— Просто страшно подумать, что будет, если кто-нибудь из хищников разобьет клетку и кинется на Юрочку, — огорченно говорила тетя Оля.
К тому же Карандаш настолько своенравный, прямо невозможно терпеть. «Он велел Юрочке прийти к одиннадцати утра, тот пришел без пяти. И Карандаш недовольно спросил: „ПОЧЕМУ ТАК ПОЗДНО?“»
Когда Леонид Енгибаров шагнул в первый раз на арену цирка, он осторожно «достал» из своей груди бьющееся сердце, тут же вдребезги расколол его на тысячи пылающих кусочков и раздал все до единого притихшей публике.
Зритель дрогнул. В ответ на арену полетели букеты, обрушился шквал аплодисментов, а Енгибаров, собрав в охапку цветы, стал бросать их обратно в зал. Потом тихо лег на краешек арены, положил голову на сложенные ладони и «заснул» под гром оваций.
«Моя работа в том, — говорил Бастер Китон, — чтобы выйти и, молча, сказать: „Я люблю вас!“»
«Почему человек становится клоуном? — размышлял в своей книге „Почти серьезно“ Юрий Никулин. — Наверное, чтобы идти в клоуны, нужно обладать особым складом характера. Особыми взглядами на жизнь. Не каждый согласился бы на то, чтобы публично смеялись над ним, чтобы каждый вечер его обливали водой, посыпали голову мукой, ставили подножки. И он, клоун, должен падать или, как говорят в цирке, делать каскады. И все ради того, чтобы вызывать смех. Слышать смех — радость, вызвать смех — гордость для меня. После такого смеха — человек становится добрее. А кто смеется добрым смехом, заражает добротой других».
В результате Юрий Никулин стал до того удивительным клоуном, что с него даже сделали игрушку.

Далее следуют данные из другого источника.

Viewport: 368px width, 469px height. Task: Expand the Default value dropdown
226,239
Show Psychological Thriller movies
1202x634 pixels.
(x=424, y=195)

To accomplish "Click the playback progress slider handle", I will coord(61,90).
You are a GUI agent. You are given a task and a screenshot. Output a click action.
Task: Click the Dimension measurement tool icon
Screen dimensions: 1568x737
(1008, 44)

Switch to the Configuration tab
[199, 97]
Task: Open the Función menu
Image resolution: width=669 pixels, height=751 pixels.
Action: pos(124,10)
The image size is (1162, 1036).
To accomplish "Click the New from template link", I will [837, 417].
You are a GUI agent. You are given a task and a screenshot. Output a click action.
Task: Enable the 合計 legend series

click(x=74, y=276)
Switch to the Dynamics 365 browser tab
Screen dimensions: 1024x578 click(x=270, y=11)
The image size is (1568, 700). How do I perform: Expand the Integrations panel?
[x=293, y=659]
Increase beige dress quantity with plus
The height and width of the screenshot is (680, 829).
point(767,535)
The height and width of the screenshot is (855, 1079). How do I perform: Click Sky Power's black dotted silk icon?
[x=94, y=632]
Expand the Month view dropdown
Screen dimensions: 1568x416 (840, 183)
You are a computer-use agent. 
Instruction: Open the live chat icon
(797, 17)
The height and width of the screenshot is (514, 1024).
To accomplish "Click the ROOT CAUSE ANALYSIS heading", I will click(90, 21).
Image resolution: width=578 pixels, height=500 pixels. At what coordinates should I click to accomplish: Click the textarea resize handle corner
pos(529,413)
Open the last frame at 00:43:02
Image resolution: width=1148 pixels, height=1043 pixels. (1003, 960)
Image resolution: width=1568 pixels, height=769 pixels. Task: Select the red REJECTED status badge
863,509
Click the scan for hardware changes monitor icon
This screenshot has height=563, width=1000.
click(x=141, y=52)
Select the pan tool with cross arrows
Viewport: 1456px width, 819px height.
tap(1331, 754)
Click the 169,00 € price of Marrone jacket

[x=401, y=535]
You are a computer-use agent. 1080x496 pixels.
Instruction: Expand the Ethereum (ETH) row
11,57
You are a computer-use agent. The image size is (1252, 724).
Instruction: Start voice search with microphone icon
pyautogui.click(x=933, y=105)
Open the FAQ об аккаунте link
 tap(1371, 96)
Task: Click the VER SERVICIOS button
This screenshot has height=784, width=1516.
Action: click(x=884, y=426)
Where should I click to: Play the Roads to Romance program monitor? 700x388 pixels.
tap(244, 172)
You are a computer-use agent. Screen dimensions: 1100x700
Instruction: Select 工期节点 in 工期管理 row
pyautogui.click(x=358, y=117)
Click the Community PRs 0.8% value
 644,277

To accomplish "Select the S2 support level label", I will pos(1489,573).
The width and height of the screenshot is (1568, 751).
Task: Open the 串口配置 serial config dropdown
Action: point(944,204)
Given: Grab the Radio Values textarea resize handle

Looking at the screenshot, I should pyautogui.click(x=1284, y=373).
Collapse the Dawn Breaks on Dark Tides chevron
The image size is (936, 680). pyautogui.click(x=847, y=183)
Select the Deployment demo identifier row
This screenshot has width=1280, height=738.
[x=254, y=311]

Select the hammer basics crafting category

У меня была такая в детстве — мягкая, вроде бы из губки, в зеленой тюбетейке набекрень — голова Юрия Никулина. А сзади головы пять дырочек для пальцев. При помощи пальцев и этих вот дырочек лицу можно было придать любое выражение — лукавое, насупленное, озадаченное — любое!
Помню, его голову раскупили в один момент. Причем не тетушки Юрия Никулина, не соседи, не его товарищи по работе, а просто какая-то незнакомая публика.
Голову Никулина я очень любила, носила ее в кармане и никогда с ней не расставалась. Но однажды к нам в Черемушки заехал друг моего папы — Мохсен-аль-Айни, араб (он потом возглавил демократическую революцию и стал премьер-министром Йемена), а в тот день уезжал к себе на родину. И я на прощанье отдала ему эту голову с условием, что, когда она объедет с ним разные страны, он вышлет мне ее в Москву обратно по почте.
Настоящего Юрия Никулина я увидела в цирке, когда мой — игрушечный — уже отправился за границу.
— Ю-риик! — позвал его Михаил Шуйдин.
И ОН явился, весь целиком, в плоской шляпе, испуганно озираясь по сторонам. Руки у него длинные, кургузый пиджачок, узенькие в полоску брюки, штанины короткие!.. Такой прекрасный в своих громадных разлапистых башмаках.
Он пробежал со стаканом воды. Потом с кружкой. Потом с ведром. Его спрашивают:
— Куда???
— Пожа…Пожа… — на бегу отвечает Никулин.
— Где ПОЖАР?!
— Да не пожар, — говорит Никулин. — Пожарник селедки объелся, пить хочет.
Главное, серьезный! Ни разу не улыбнулся. Он выступал со своим собственным, а не наклеенным носом. Почти обыкновенный человек, только страшный недотепа. То за ним по всему манежу гоняется ненастоящая резиновая змея. То на манеж из-под его дивана вдруг выползут огромные бутафорские тараканы…
Или Юрий Никулин совал за шиворот кусок льда Михаилу Шуйдину. И на вопрос ведущего, зачем это, отвечал:
— Измеряю больному температуру. Если лед будет долго таять, значит, нормальная, а если быстро — повышенная…
Мой брат Юрик бурно восторгался, глядя, как Никулин с Шуйдиным «на киносъемках перед камерой» дубль за дублем таскали туда-сюда неподъемное бревно. Такая умора! Говорят, министр культуры Фурцева даже заподозрила, не намекают ли клоуны на тот исторический субботник, когда Ленин с большевиками нес бревно?
Все сказали:
— Что вы! Что вы!
И реприза была спасена.
А меня прямо заворожило, когда Никулин выехал на какой-то странной лошади. И меланхолично прогуливался верхом по манежу. Причем на полном серьезе зазывал народ прокатиться.